- [Task details]: Of all the entries below, retype only the lines from the one with "This screenshot has width=489, height=357." through the one with "Sort by the File column header", exactly as they appear.

- [Task inputs]:
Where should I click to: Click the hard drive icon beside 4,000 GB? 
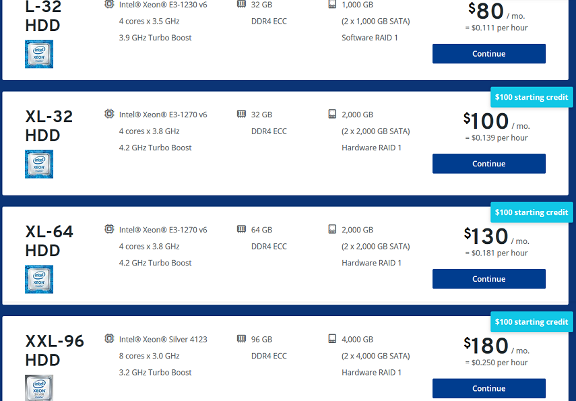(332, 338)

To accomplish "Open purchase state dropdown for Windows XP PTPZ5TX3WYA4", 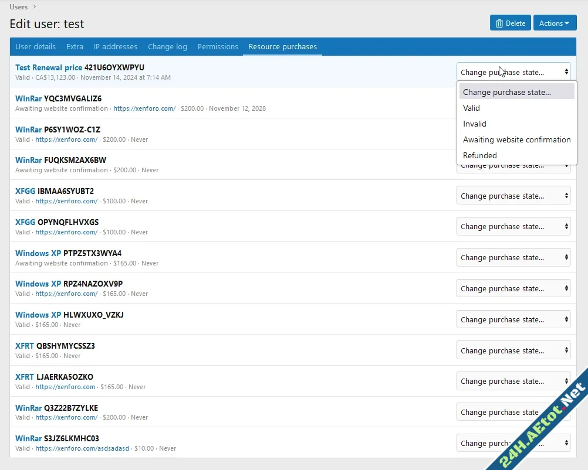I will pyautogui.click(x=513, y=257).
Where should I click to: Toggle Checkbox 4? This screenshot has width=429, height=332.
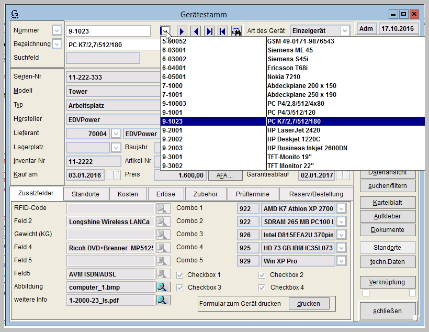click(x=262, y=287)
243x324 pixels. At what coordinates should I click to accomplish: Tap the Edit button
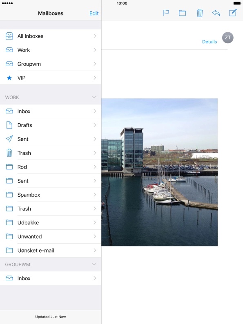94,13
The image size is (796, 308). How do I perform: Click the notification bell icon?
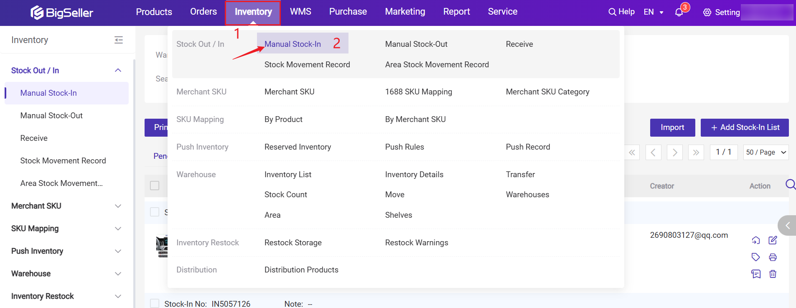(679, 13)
---
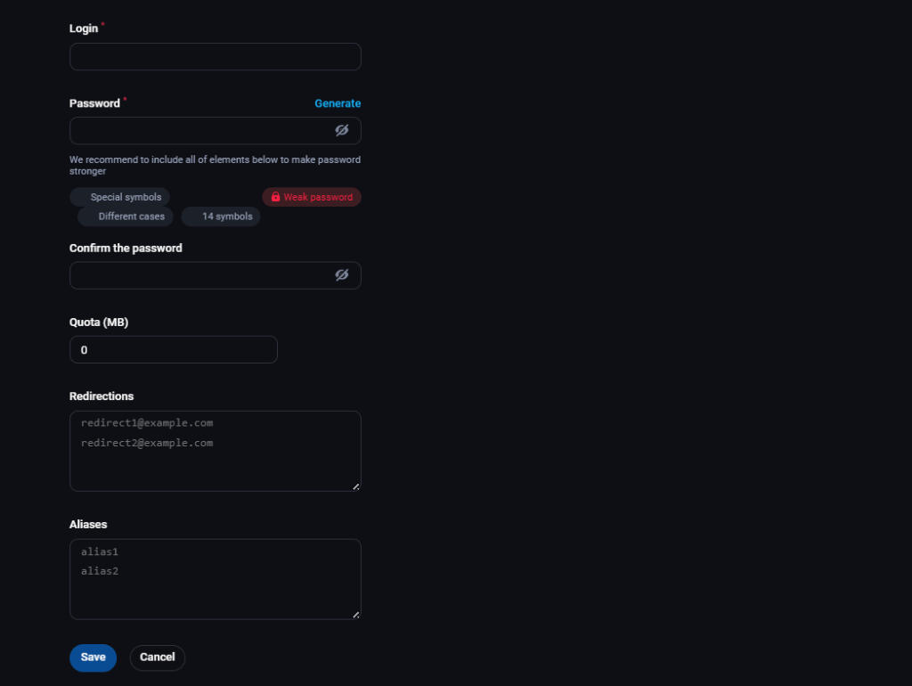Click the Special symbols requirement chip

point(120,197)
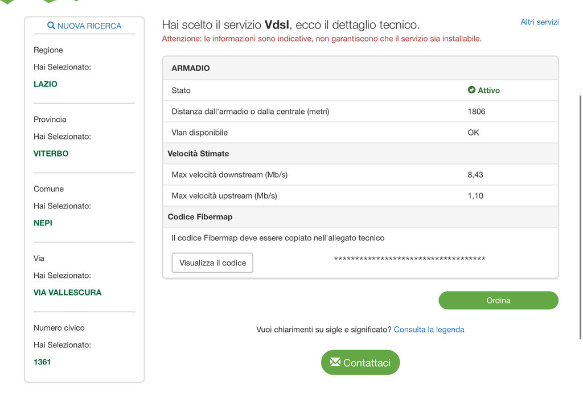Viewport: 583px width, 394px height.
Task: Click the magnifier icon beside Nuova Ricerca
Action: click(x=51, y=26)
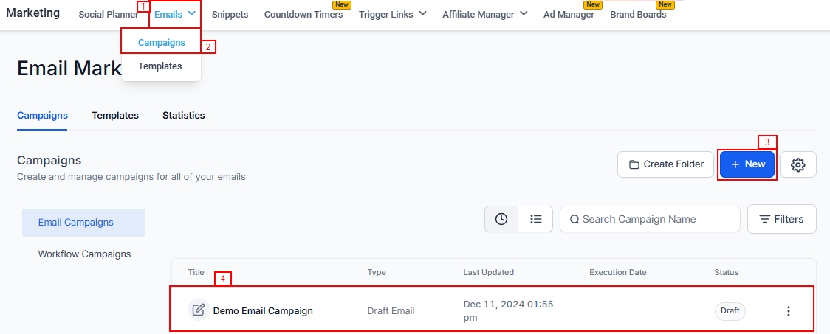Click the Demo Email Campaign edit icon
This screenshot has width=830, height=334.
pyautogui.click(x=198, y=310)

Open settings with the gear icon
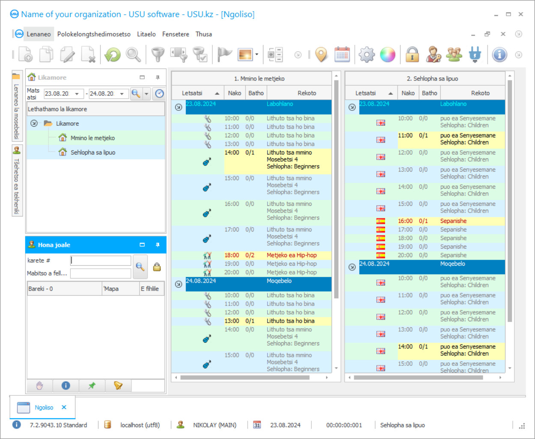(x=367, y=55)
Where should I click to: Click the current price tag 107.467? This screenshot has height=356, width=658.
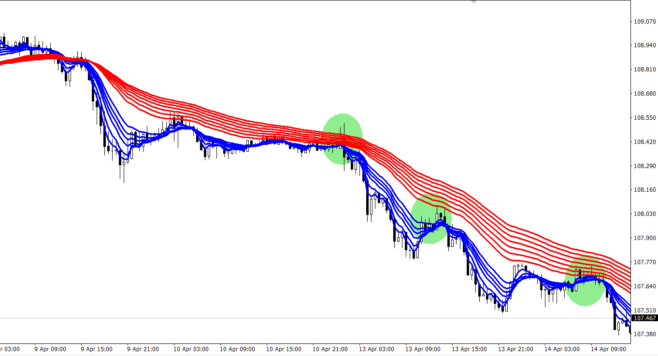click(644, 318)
...
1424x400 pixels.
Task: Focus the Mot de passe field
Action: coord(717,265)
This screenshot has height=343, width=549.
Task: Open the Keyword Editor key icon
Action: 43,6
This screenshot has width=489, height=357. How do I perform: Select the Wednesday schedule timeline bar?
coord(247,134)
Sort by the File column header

- [Task solution]:
This screenshot has width=489, height=357. How do I perform: Select the Wednesday schedule timeline bar?
coord(247,134)
Sort by the File column header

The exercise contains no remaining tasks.